_TASK INSTRUCTIONS_.
With every mark kept, transcribe all of the records.

_DATA FOR REVIEW_.
[Start of Attachment]

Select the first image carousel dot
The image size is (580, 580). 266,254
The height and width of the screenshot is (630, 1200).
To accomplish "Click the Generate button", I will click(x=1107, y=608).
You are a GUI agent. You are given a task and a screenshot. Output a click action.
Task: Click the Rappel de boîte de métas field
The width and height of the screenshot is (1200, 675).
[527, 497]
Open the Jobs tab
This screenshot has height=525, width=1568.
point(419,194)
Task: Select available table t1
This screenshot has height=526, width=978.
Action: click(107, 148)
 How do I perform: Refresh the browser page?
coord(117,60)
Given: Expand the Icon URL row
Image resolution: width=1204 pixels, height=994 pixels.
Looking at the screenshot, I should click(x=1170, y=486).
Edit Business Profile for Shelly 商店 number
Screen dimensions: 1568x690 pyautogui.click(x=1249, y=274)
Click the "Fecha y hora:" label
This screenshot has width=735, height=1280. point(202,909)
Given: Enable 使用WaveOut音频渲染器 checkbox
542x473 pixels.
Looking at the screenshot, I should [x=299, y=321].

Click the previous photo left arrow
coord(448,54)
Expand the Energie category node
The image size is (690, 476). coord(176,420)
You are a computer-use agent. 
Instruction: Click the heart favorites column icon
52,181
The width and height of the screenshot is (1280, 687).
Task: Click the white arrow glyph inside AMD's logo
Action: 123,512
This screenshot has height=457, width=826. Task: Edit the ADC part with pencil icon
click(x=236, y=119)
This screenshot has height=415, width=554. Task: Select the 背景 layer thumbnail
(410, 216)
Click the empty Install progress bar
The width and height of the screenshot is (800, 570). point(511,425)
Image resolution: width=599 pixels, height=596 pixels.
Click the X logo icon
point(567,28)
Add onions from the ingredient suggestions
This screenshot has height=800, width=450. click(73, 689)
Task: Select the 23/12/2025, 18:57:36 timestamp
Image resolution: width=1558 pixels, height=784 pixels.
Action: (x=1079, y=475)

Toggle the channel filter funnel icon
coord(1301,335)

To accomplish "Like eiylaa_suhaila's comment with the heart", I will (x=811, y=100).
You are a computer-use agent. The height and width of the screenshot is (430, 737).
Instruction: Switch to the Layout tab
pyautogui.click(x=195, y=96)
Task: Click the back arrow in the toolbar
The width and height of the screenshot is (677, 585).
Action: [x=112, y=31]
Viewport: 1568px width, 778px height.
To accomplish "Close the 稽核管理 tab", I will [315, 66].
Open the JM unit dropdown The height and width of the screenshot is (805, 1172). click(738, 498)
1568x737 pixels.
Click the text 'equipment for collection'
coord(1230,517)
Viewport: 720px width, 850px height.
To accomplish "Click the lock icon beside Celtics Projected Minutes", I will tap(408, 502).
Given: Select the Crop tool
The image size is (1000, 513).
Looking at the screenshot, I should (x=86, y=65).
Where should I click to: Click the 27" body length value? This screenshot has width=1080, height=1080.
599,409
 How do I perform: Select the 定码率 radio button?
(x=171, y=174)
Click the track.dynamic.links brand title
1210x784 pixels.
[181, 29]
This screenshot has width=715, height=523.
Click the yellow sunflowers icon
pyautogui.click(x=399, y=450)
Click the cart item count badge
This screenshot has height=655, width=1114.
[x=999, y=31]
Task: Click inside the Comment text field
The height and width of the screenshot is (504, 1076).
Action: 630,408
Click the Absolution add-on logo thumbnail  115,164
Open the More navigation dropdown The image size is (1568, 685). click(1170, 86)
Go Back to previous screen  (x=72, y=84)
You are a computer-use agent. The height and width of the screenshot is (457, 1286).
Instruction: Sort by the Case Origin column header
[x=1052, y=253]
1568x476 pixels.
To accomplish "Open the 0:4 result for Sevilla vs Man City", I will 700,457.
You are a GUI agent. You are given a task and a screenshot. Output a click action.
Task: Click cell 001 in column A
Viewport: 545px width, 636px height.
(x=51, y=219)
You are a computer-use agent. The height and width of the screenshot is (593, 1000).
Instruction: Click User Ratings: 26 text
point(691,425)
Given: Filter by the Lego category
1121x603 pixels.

[End of Attachment]

_SOLUTION BELOW_.
Select the first image carousel dot
The image size is (580, 580). 266,254
The height and width of the screenshot is (630, 1200).
To accomplish "Click the Generate button", I will click(x=1107, y=608).
You are a GUI agent. You are given a task and a screenshot. Output a click action.
Task: Click the Rappel de boîte de métas field
The width and height of the screenshot is (1200, 675).
[527, 497]
Open the Jobs tab
This screenshot has height=525, width=1568.
point(419,194)
Task: Select available table t1
This screenshot has height=526, width=978.
Action: click(107, 148)
 How do I perform: Refresh the browser page?
coord(117,60)
Given: Expand the Icon URL row
Image resolution: width=1204 pixels, height=994 pixels.
Looking at the screenshot, I should click(x=1170, y=486).
Edit Business Profile for Shelly 商店 number
Screen dimensions: 1568x690 pyautogui.click(x=1249, y=274)
Click the "Fecha y hora:" label
This screenshot has width=735, height=1280. point(202,909)
Given: Enable 使用WaveOut音频渲染器 checkbox
542x473 pixels.
Looking at the screenshot, I should [x=299, y=321].

Click the previous photo left arrow
coord(448,54)
Expand the Energie category node
The image size is (690, 476). coord(176,420)
You are a computer-use agent. 
Instruction: Click the heart favorites column icon
52,181
The width and height of the screenshot is (1280, 687).
Task: Click the white arrow glyph inside AMD's logo
Action: 123,512
This screenshot has height=457, width=826. Task: Edit the ADC part with pencil icon
click(x=236, y=119)
This screenshot has height=415, width=554. Task: Select the 背景 layer thumbnail
(410, 216)
Click the empty Install progress bar
The width and height of the screenshot is (800, 570). point(511,425)
Image resolution: width=599 pixels, height=596 pixels.
Click the X logo icon
point(567,28)
Add onions from the ingredient suggestions
This screenshot has height=800, width=450. click(73, 689)
Task: Select the 23/12/2025, 18:57:36 timestamp
Image resolution: width=1558 pixels, height=784 pixels.
Action: (x=1079, y=475)

Toggle the channel filter funnel icon
coord(1301,335)

To accomplish "Like eiylaa_suhaila's comment with the heart", I will (x=811, y=100).
You are a computer-use agent. The height and width of the screenshot is (430, 737).
Instruction: Switch to the Layout tab
pyautogui.click(x=195, y=96)
Task: Click the back arrow in the toolbar
The width and height of the screenshot is (677, 585).
Action: [x=112, y=31]
Viewport: 1568px width, 778px height.
To accomplish "Close the 稽核管理 tab", I will [315, 66].
Open the JM unit dropdown The height and width of the screenshot is (805, 1172). click(738, 498)
1568x737 pixels.
Click the text 'equipment for collection'
coord(1230,517)
Viewport: 720px width, 850px height.
To accomplish "Click the lock icon beside Celtics Projected Minutes", I will tap(408, 502).
Given: Select the Crop tool
The image size is (1000, 513).
Looking at the screenshot, I should (x=86, y=65).
Where should I click to: Click the 27" body length value? This screenshot has width=1080, height=1080.
599,409
 How do I perform: Select the 定码率 radio button?
(x=171, y=174)
Click the track.dynamic.links brand title
1210x784 pixels.
[181, 29]
This screenshot has width=715, height=523.
Click the yellow sunflowers icon
pyautogui.click(x=399, y=450)
Click the cart item count badge
This screenshot has height=655, width=1114.
[x=999, y=31]
Task: Click inside the Comment text field
The height and width of the screenshot is (504, 1076).
Action: 630,408
Click the Absolution add-on logo thumbnail  115,164
Open the More navigation dropdown The image size is (1568, 685). click(1170, 86)
Go Back to previous screen  (x=72, y=84)
You are a computer-use agent. The height and width of the screenshot is (457, 1286).
Instruction: Sort by the Case Origin column header
[x=1052, y=253]
1568x476 pixels.
To accomplish "Open the 0:4 result for Sevilla vs Man City", I will 700,457.
You are a GUI agent. You are given a task and a screenshot. Output a click action.
Task: Click cell 001 in column A
Viewport: 545px width, 636px height.
(x=51, y=219)
You are a computer-use agent. The height and width of the screenshot is (593, 1000).
Instruction: Click User Ratings: 26 text
point(691,425)
Given: Filter by the Lego category
1121x603 pixels.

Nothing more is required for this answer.